Council member Liz Treston said he enjoys working with McInnis

“I think of Karen as the captain of our team,” Treston said. “Just like a captain, she knows our strengths and weaknesses. She knows what we’re good at and where to send us to learn to be better council people and better listeners to the community.”

“The majority of the people don’t realize things are starting to change. The city finances over the last two years has gone up significantly. Karen has been influential in that.”

“She also has a wicked sense of humor that no one sees,” Treston added.
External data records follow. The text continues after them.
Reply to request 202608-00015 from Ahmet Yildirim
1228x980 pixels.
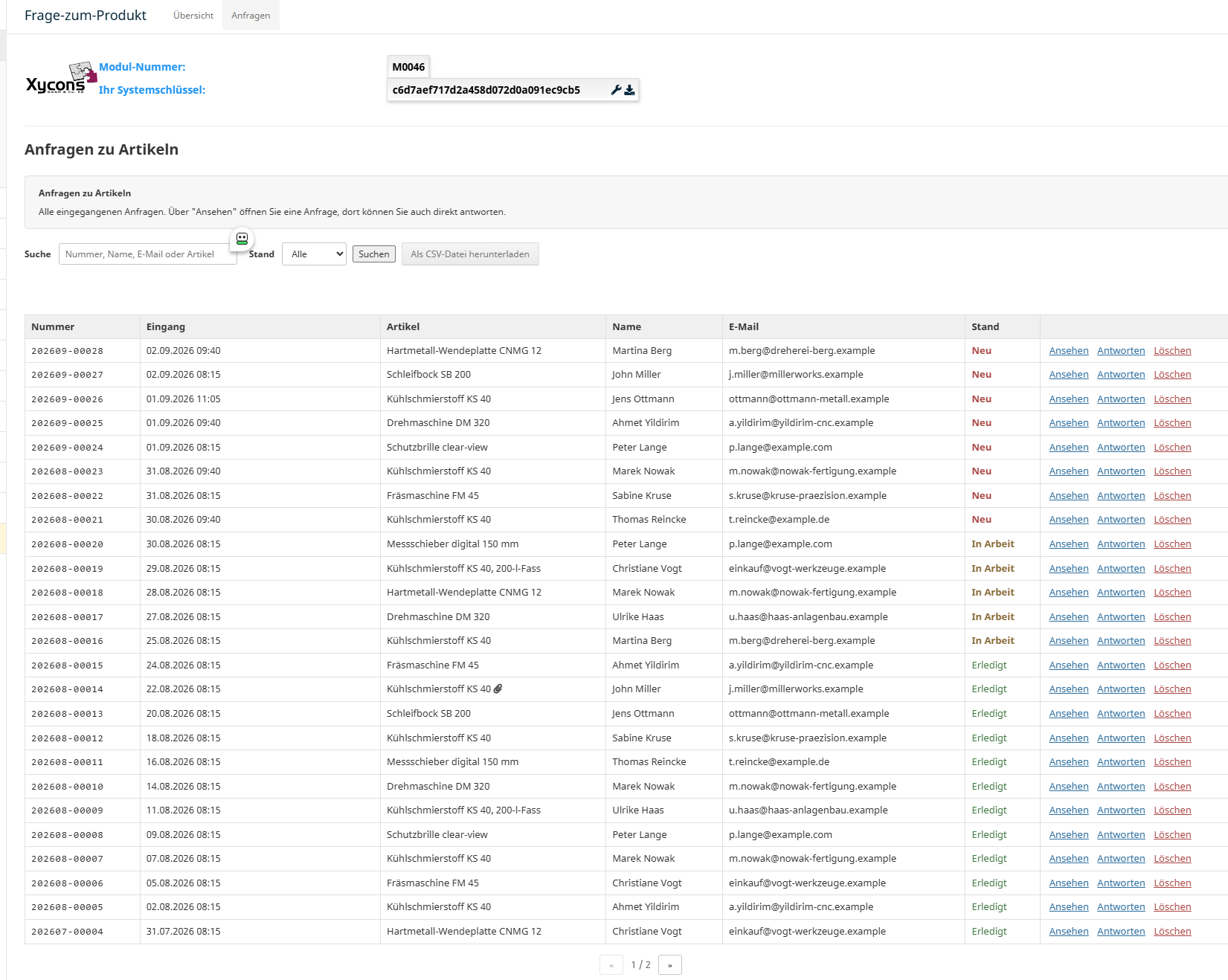pyautogui.click(x=1121, y=665)
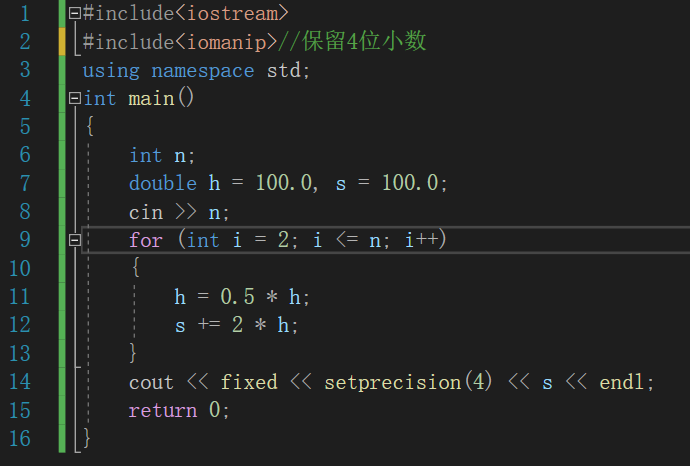Click the return keyword on line 15
The width and height of the screenshot is (690, 466).
coord(162,411)
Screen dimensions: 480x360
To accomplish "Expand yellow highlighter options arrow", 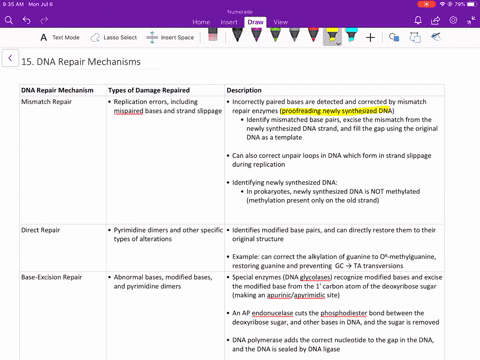I will (338, 43).
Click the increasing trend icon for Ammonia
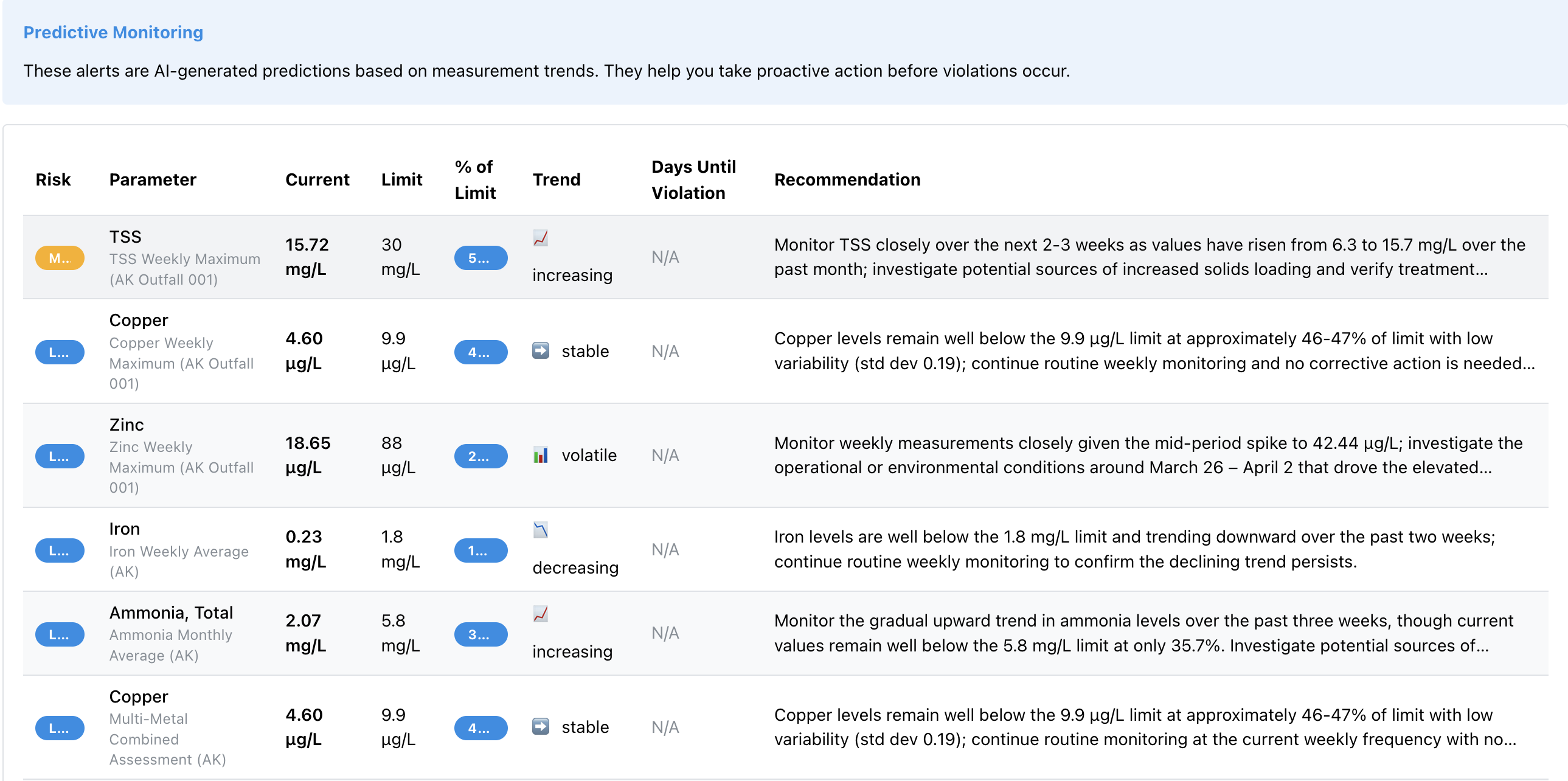The image size is (1568, 781). [x=541, y=614]
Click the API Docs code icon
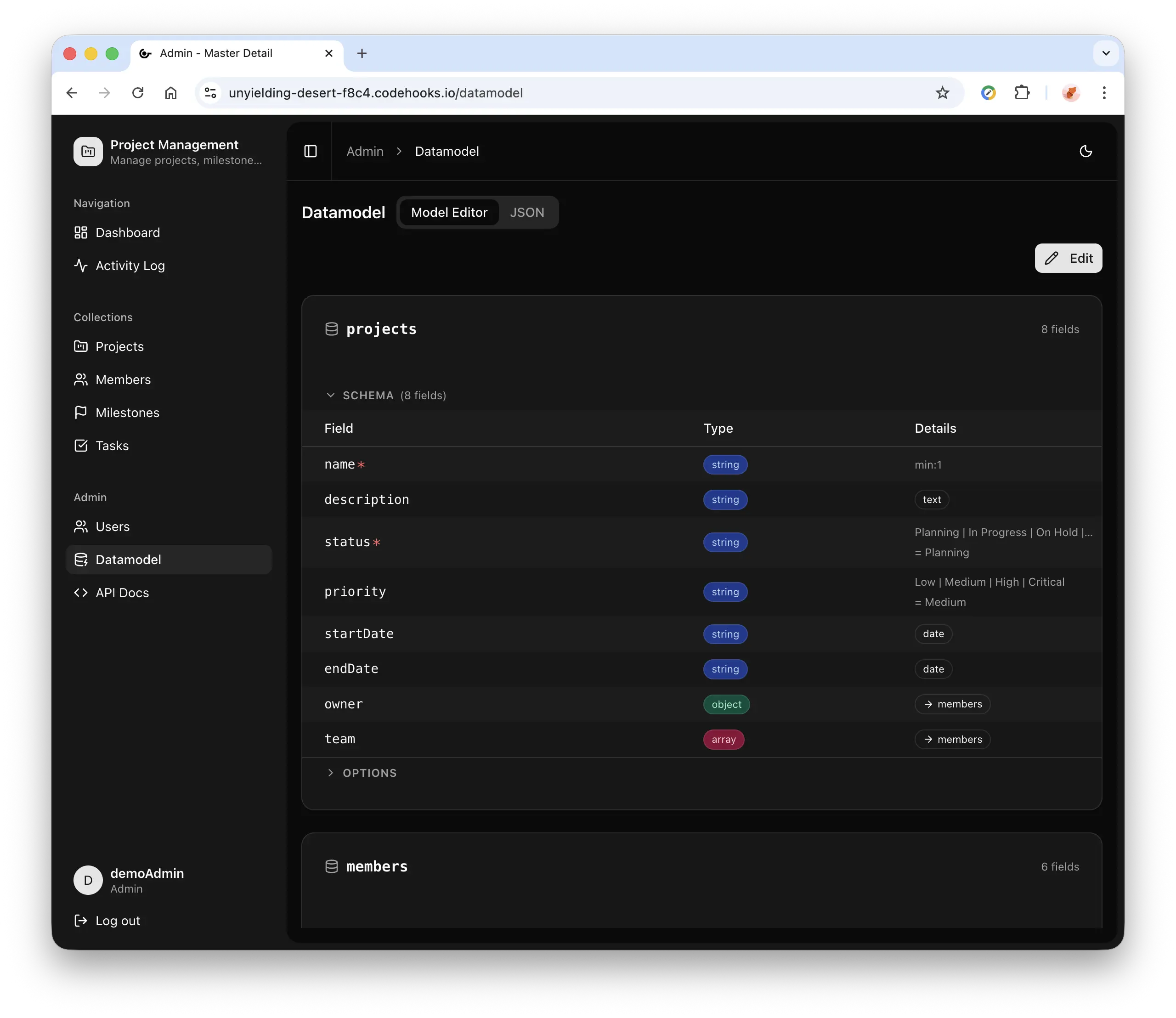Viewport: 1176px width, 1018px height. click(x=81, y=593)
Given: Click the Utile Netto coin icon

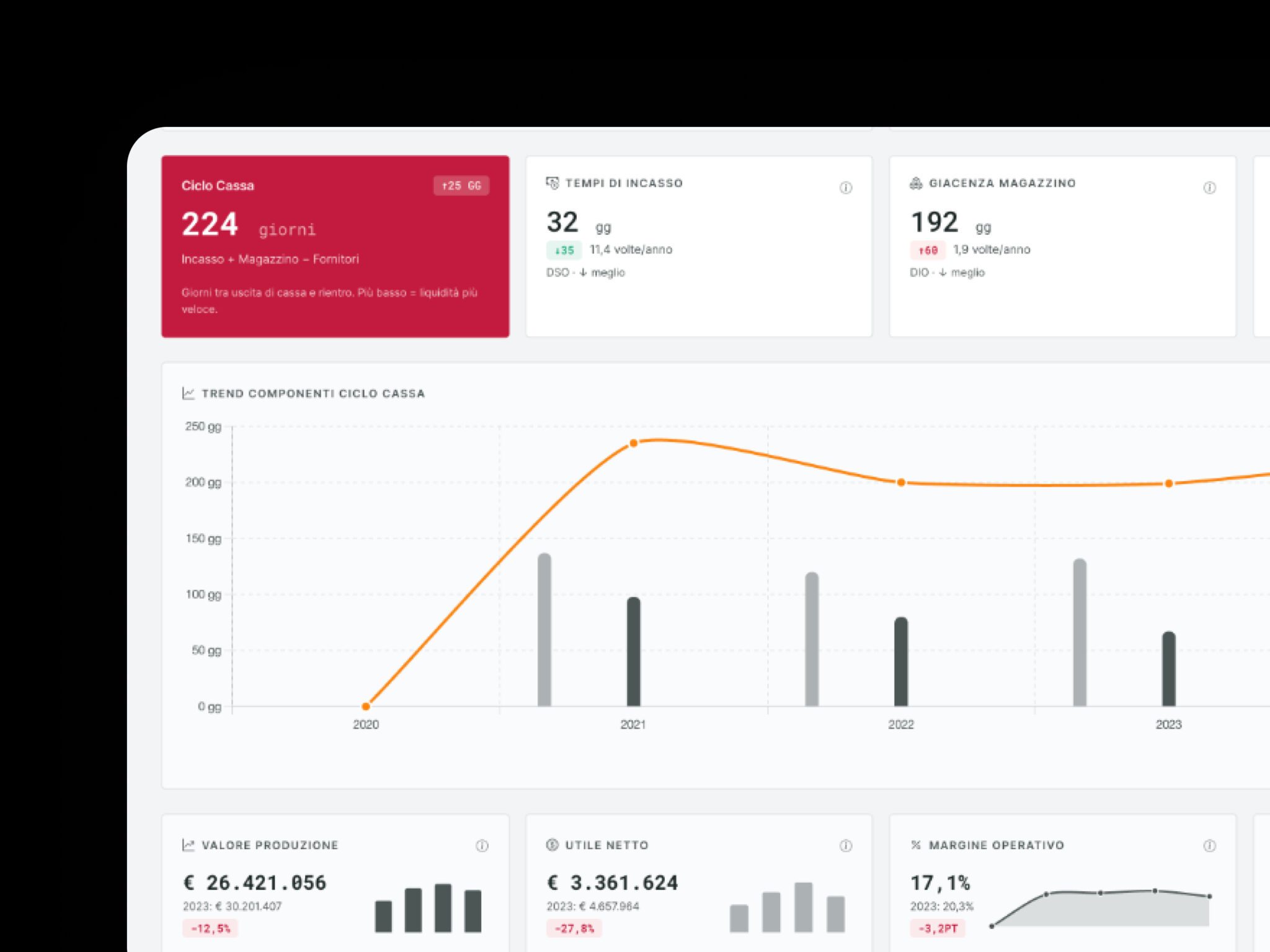Looking at the screenshot, I should (x=552, y=845).
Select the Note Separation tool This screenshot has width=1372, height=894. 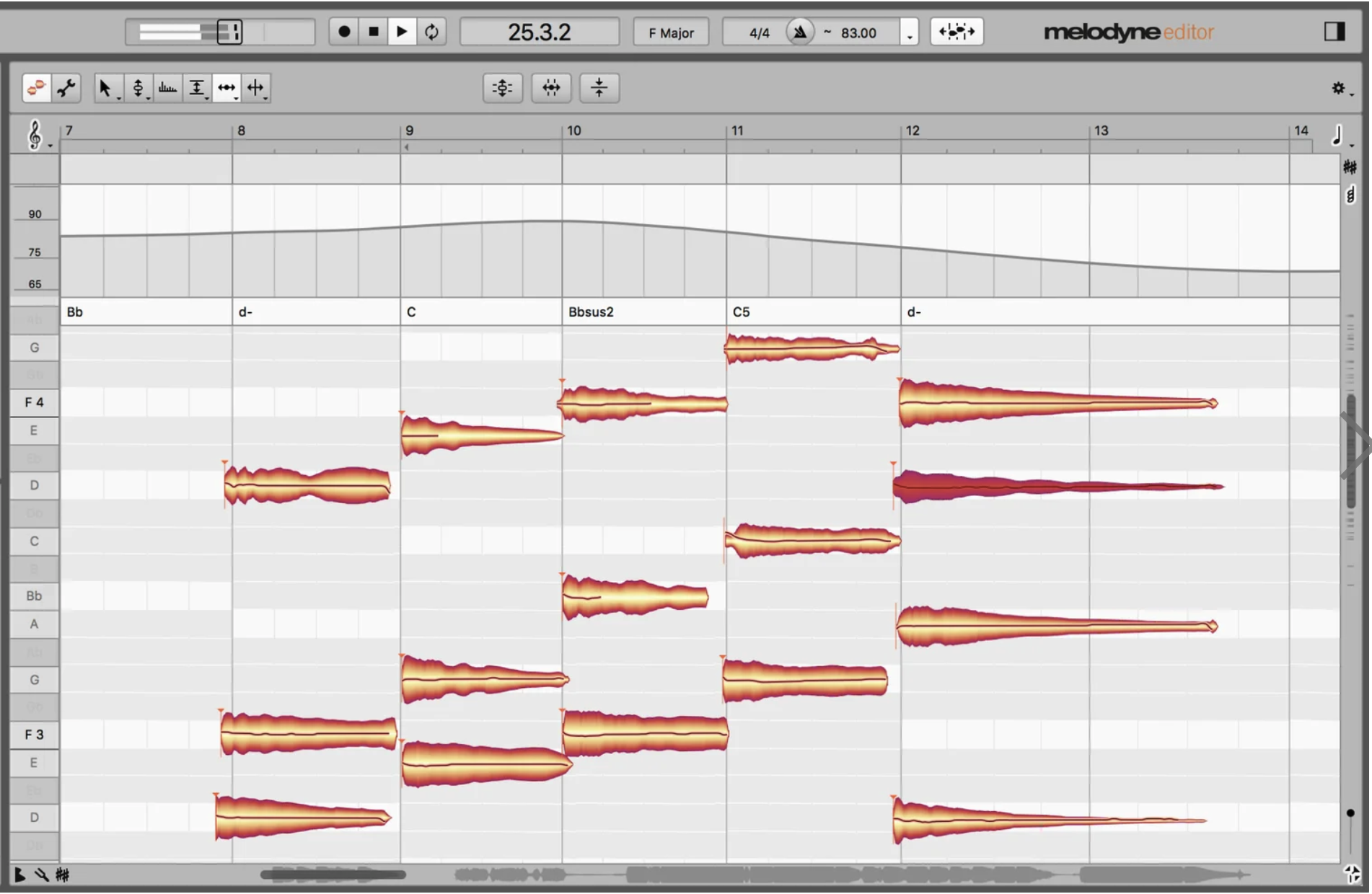coord(256,87)
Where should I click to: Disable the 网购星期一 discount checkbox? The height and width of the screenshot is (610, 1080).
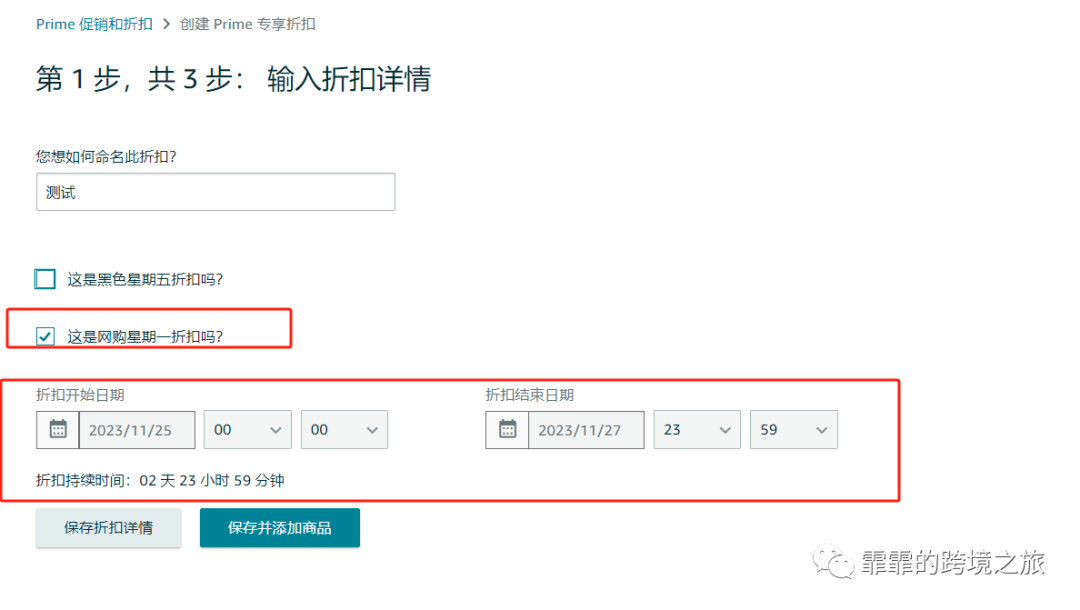pyautogui.click(x=44, y=336)
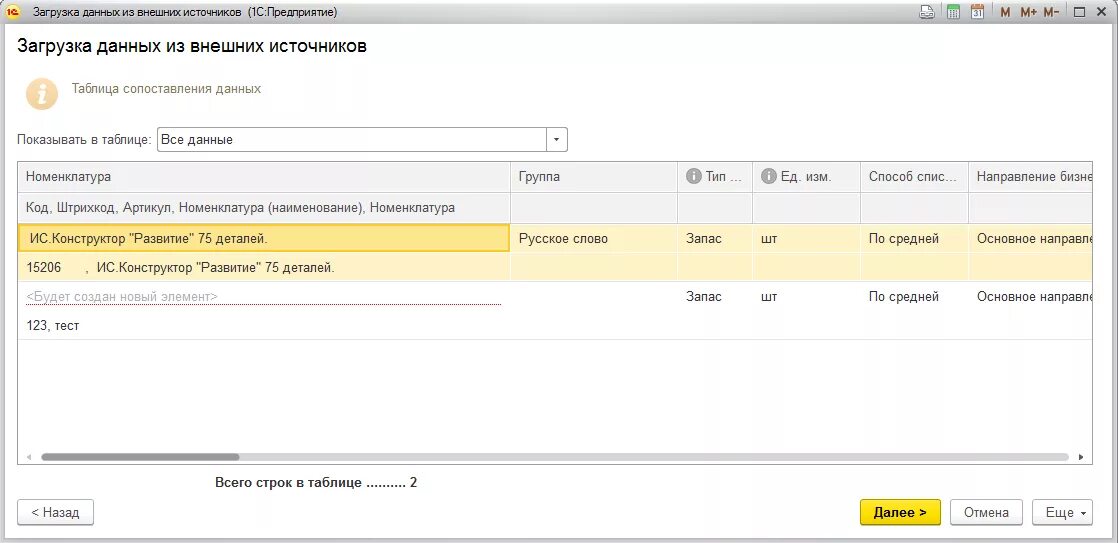1118x543 pixels.
Task: Click the Номенклатура column header
Action: (x=264, y=177)
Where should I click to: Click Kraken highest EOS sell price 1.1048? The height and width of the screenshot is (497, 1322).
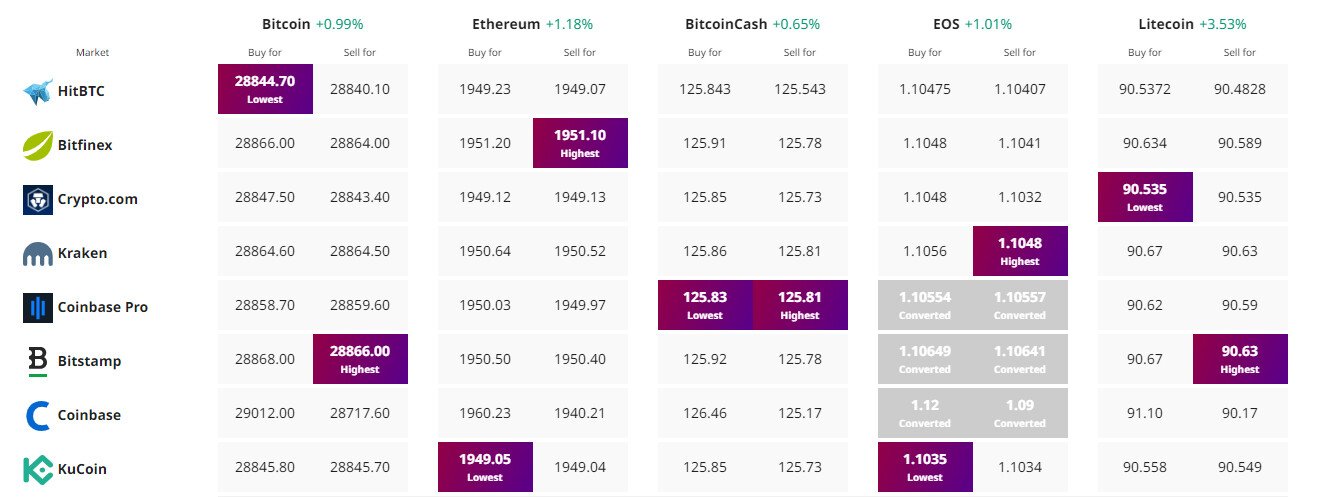click(x=1020, y=251)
Councilwoman Tina Posterli, who was just elected in November, said,

“President McInnis is dynamic and strategic. She recognizes we are a team of five who along with the administration, share the common goal of moving the City forward. That comes across in how she leads in her role as president, with a keen focus on working together.”

McInnis’s father was a union carpenter and she was raised in the Bronx and lived in Valley Stream. She was a Triple Variety player at Valley Stream Central High School and later a softball pitcher at SUNY Binghamton. She graduated the University at College Park, Md., and St. John’s, majoring in government.

She is chief financial officer at the Association of American Publishers, a non-profit that represents book, journal and education publishers on law and policy.

She bought a house in Long Beach in 2014 and remarried.

McInnis once worked at The Topps Company, which makes sports cards and chewing gum. There, she asked her boss what her title was. He answered her.